__What the exercise asks__. Search the entries for the word "panel". Copy every line where it turns up.

** Opening Data to process block **

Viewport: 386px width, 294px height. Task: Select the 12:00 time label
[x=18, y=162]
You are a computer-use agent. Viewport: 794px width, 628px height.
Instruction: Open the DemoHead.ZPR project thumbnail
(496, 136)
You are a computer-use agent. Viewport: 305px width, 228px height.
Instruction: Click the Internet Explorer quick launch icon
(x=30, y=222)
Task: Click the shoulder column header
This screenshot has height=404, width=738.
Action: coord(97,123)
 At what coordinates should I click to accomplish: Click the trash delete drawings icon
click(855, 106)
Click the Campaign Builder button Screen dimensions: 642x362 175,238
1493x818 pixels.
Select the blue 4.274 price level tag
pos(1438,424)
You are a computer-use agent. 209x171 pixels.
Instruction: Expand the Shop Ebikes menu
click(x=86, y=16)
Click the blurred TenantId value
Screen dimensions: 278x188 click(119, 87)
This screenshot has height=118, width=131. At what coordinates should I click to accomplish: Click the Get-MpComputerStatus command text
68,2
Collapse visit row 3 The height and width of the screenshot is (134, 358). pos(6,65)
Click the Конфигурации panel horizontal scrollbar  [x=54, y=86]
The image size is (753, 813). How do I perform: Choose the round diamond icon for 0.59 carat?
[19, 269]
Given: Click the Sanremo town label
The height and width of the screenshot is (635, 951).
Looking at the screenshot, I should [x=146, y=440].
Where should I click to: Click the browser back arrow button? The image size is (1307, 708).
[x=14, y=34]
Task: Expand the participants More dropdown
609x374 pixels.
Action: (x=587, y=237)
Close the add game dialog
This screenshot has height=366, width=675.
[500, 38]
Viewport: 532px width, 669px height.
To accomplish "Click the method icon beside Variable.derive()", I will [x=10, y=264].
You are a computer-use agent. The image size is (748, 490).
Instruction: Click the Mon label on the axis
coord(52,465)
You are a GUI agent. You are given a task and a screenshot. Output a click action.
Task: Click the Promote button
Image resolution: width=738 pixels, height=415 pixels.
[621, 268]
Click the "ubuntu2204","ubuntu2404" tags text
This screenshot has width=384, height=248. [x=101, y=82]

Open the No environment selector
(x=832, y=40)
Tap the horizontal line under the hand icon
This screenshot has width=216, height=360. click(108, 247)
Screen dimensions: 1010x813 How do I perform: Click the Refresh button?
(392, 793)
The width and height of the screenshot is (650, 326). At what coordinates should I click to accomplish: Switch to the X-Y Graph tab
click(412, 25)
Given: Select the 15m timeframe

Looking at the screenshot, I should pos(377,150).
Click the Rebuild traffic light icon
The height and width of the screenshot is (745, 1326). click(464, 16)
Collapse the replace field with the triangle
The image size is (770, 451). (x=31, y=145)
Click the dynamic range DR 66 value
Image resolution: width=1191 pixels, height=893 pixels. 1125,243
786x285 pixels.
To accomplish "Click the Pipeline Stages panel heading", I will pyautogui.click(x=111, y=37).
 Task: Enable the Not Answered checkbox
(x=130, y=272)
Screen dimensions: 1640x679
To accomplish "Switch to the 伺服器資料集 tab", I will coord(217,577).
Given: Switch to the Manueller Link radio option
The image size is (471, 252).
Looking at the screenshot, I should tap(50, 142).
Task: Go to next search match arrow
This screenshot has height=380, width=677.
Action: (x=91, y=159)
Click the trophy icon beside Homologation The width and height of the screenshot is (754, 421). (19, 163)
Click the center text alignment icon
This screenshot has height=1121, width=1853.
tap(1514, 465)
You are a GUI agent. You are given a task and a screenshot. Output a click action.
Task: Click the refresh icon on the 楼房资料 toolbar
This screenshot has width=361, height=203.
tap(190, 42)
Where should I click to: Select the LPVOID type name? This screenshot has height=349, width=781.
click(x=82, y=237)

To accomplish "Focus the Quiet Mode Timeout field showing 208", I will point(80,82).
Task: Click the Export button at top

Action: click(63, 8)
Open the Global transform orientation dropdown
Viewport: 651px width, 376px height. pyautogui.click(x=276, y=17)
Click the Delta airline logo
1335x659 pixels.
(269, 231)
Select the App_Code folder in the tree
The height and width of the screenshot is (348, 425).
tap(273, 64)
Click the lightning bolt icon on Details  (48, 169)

** Closing Data to process block **

__Response area__.
Click the Конфигурации panel horizontal scrollbar  [x=54, y=86]
To accomplish "Click the Pipeline Stages panel heading", I will pyautogui.click(x=111, y=37).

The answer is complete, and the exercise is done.